[Teks Bacaan]:
* * * * * * *

Opini

Sisi Kemanusiaan Ibadah Haji

Kam, 8 Agustus 2019 | 07:00 WIB

Sisi Kemanusiaan Ibadah Haji

Foto Haji Kemenag

Oleh Warsa Suwarsa
 
Tidak semua Muslim bisa menunaikan ibadah haji. Bukan hanya orang Indonesia, kaum Muslimin yang tinggal di Saudia Arabia saja belum tentu dapat menunaikan ibadah haji secara keseluruhan.
 
Ada orang yang memandang, itulah alasan kenapa ibadah haji merupakan panggilangan langsung dari Allah, yang lain lagi menyebutkan sebagai undangan dari Tuhan. Bisa saja orang biasa, secara kasat mata dia tidak mungkin dapat memenuhi biaya pelaksanaan ibadah haji namun toh dia berangkat ke Mekah juga. Sebaliknya, tidak sedikit orang kaya dan mampu membayar biaya haji namun sama sekali sampai tahun ini belum berangkat ke Mekahjuga, bahkan mendaftar dan menabung ONH saja tidak terpikir sama sekali. 
 
Pandangan orang tentang hal di atas dapat saja benar. Namun yang paling hakiki dari kenyataan dan realitas kehidupan ini, saya tetap berpegang tegung pada pandangan bahwa hidup memang selalu diliputi oleh misteri. Pada sisi lain, hidup memang absurd, dan manusia hebat adalah manusia yang dapat larut dan melawan abrusditas dalam kehidupan tersebut. 
 
Islam memandang –bahkan jika kita telaah ayat-ayat di dalam al-Quran- ibadah haji merupakan salah satu ibadah yang melintasi dimensi-dimensi realitas. Haji merupakan jenis ubudiyah dengan corak multi dimensi, dipenuhi oleh berbagai simbol yang dapat saja ditafsirkan melalui pendekatan syariat, tarekat, dan hakikat. Ayat-ayat al-Quran tentangnya juga dapat saja ditakwilkan dengan berbagai sudut pandang.
 
Adanya alternatif dalam menakwilkan dan banyaknya simbol dalam haji mengunguhkan betapa mudahnya Islam ini diterapkan oleh umat dengan pendekatan-pendekatan yang tidak kaku. Banyak sekali hadits yang menjelaskan varian kebaikan jika dilakukan oleh kita ekses yang ditimbulkannya memiliki makna dan kebaikan yang sebanding dengan pelaksanaan ibadah haji. Orang-orang yang tinggal di Indonesia dan belum memiliki kekuatan –terutama finansial – tetapi dia bersikap baik dan menolong tetangga, teman, lebih hebat lagi berbakti kepada kedua orangtua, kebaikan-kebaikan tersebut sebanding dengan kita menunaikan ibadah haji.

* * * * * * *

Data untuk menemukan sasaran yang terlihat
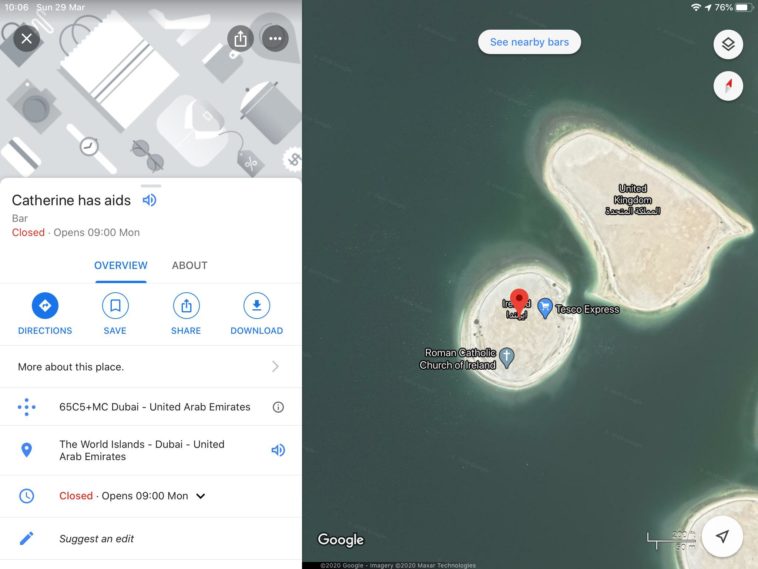
Task: Center map on my location arrow
Action: [722, 536]
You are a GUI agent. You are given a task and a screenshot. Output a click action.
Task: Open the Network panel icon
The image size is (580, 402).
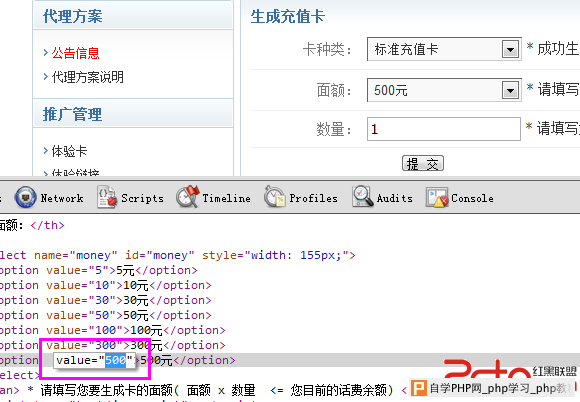[26, 197]
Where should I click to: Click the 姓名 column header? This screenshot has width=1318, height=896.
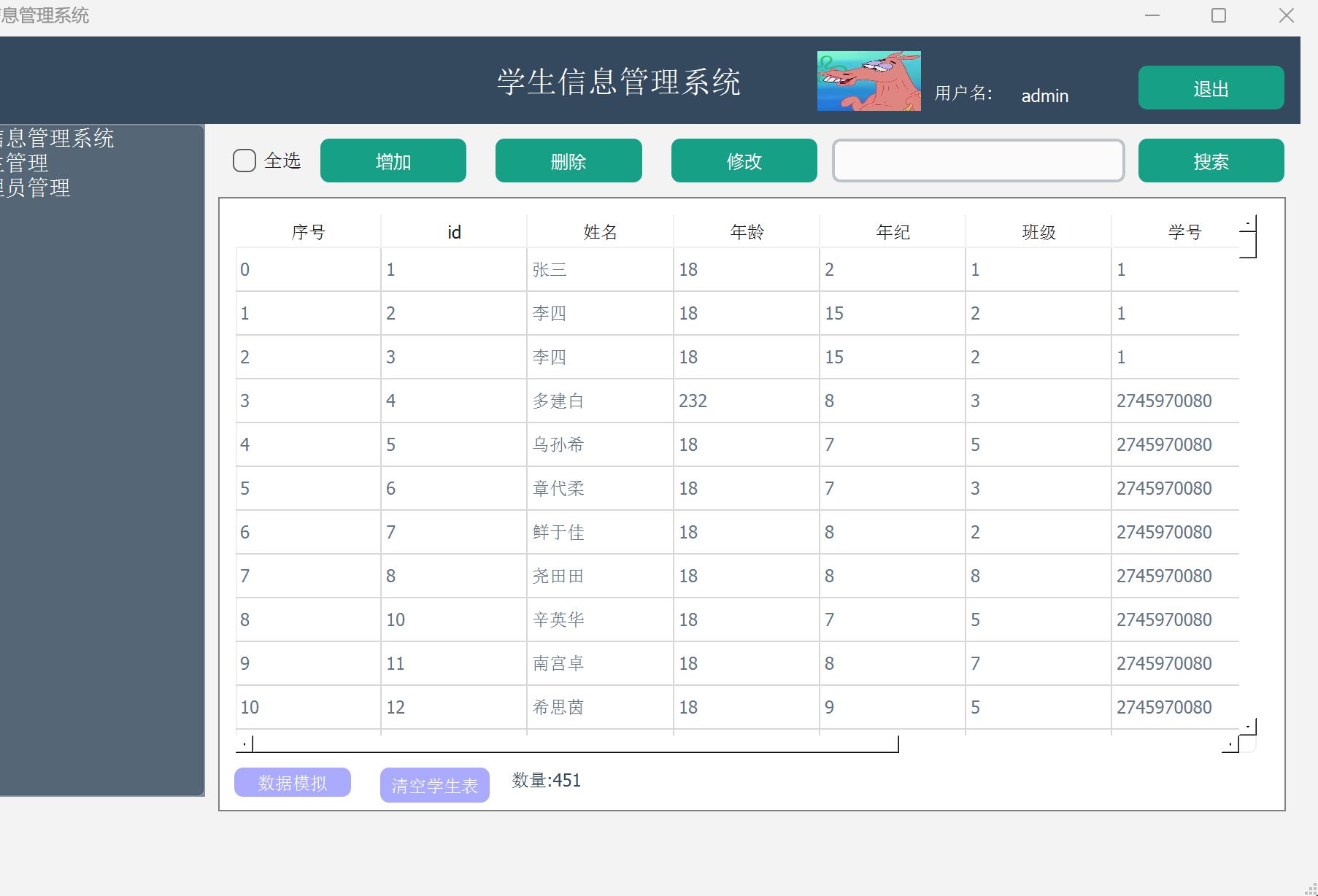tap(598, 231)
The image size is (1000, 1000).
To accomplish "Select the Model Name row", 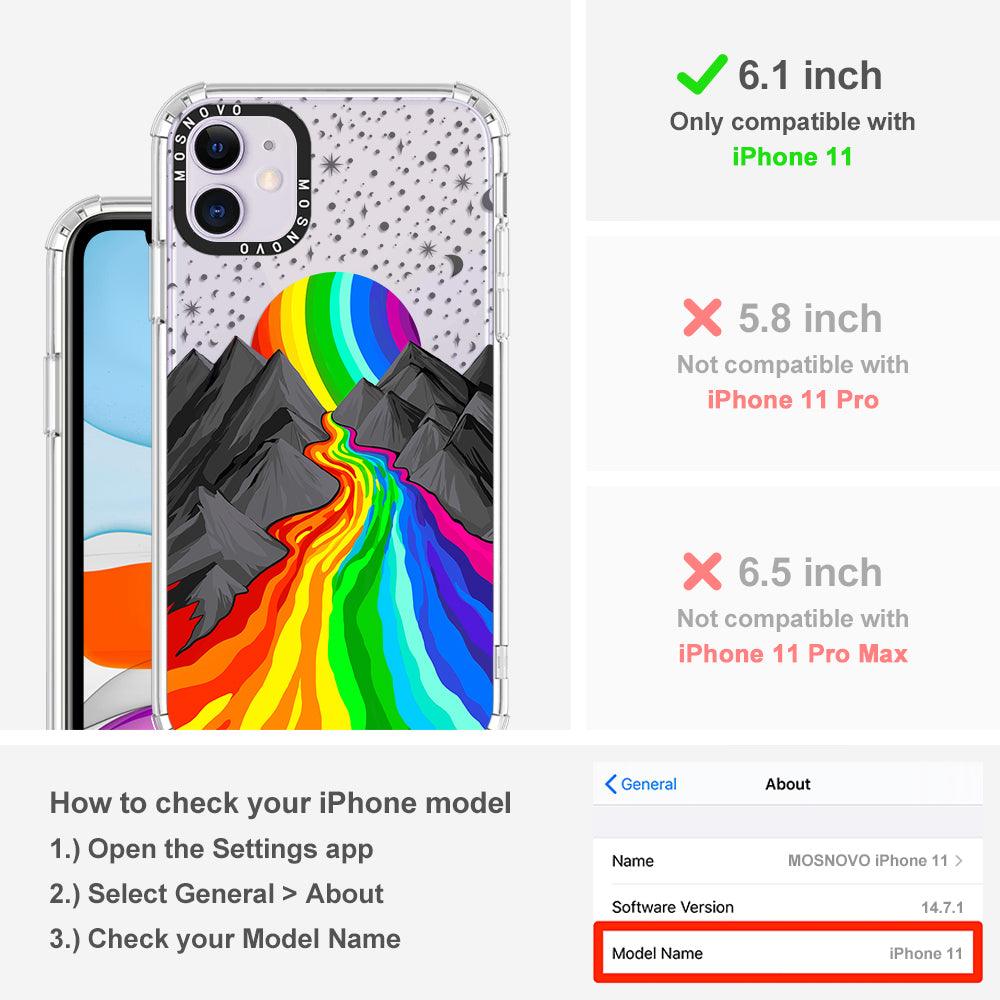I will [x=788, y=953].
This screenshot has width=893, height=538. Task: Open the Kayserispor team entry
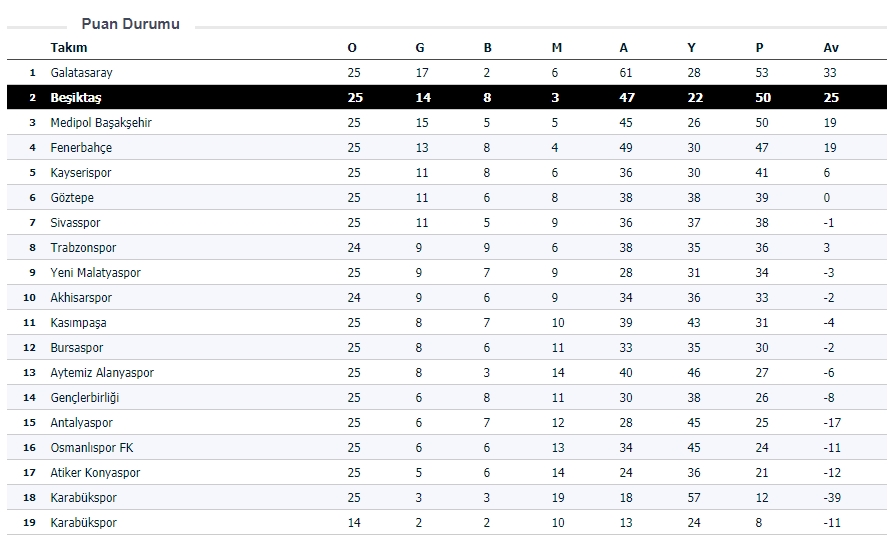coord(81,173)

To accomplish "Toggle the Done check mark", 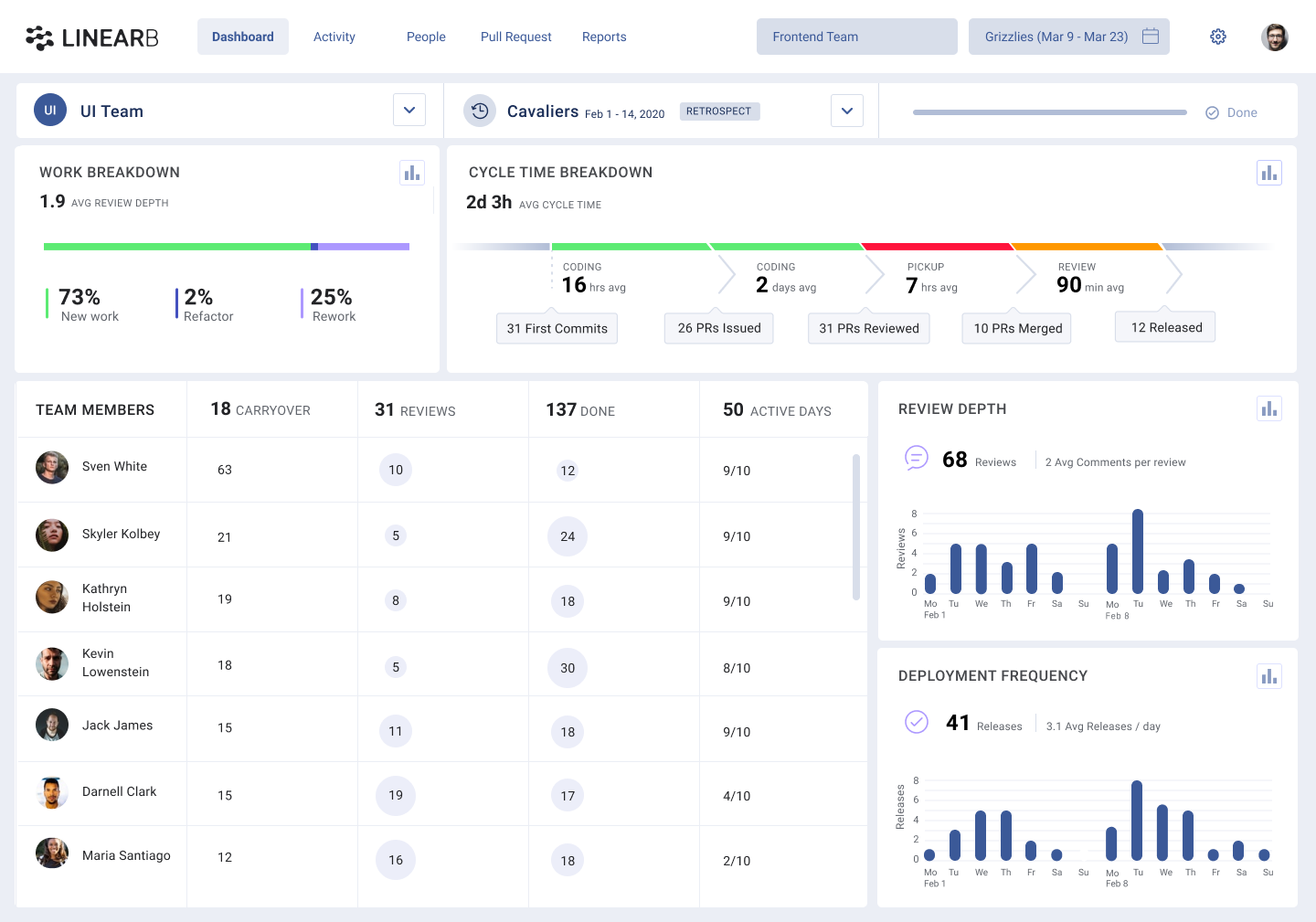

* * * * * * *

[Instruksi 1]:
Dalam teks tentang sisi kemanusiaan ibadah haji, mengapa ada orang yang memandang haji sebagai panggilan langsung dari Allah? Jawablah dalam satu sampai tiga kalimat.
[Instruksi 2]:
Salin kembali bagian dari teks tentang ibadah haji itu, yaitu bagian dari "Foto Haji Kemenag" sampai "terpikir sama sekali.".

[Jawaban 1]:
Tidak semua Muslim dapat menunaikan ibadah haji, bahkan kaum Muslimin yang tinggal di Arab Saudi pun belum tentu bisa. Ada orang biasa yang secara kasat mata tidak mampu membiayai haji, tetapi tetap berangkat ke Mekah. Sebaliknya, banyak orang kaya yang mampu membayar belum juga berangkat dan bahkan tidak terpikir untuk mendaftar atau menabung ONH.

[Jawaban 2]:
Foto Haji Kemenag

Oleh Warsa Suwarsa
 
Tidak semua Muslim bisa menunaikan ibadah haji. Bukan hanya orang Indonesia, kaum Muslimin yang tinggal di Saudia Arabia saja belum tentu dapat menunaikan ibadah haji secara keseluruhan.
 
Ada orang yang memandang, itulah alasan kenapa ibadah haji merupakan panggilangan langsung dari Allah, yang lain lagi menyebutkan sebagai undangan dari Tuhan. Bisa saja orang biasa, secara kasat mata dia tidak mungkin dapat memenuhi biaya pelaksanaan ibadah haji namun toh dia berangkat ke Mekah juga. Sebaliknya, tidak sedikit orang kaya dan mampu membayar biaya haji namun sama sekali sampai tahun ini belum berangkat ke Mekahjuga, bahkan mendaftar dan menabung ONH saja tidak terpikir sama sekali.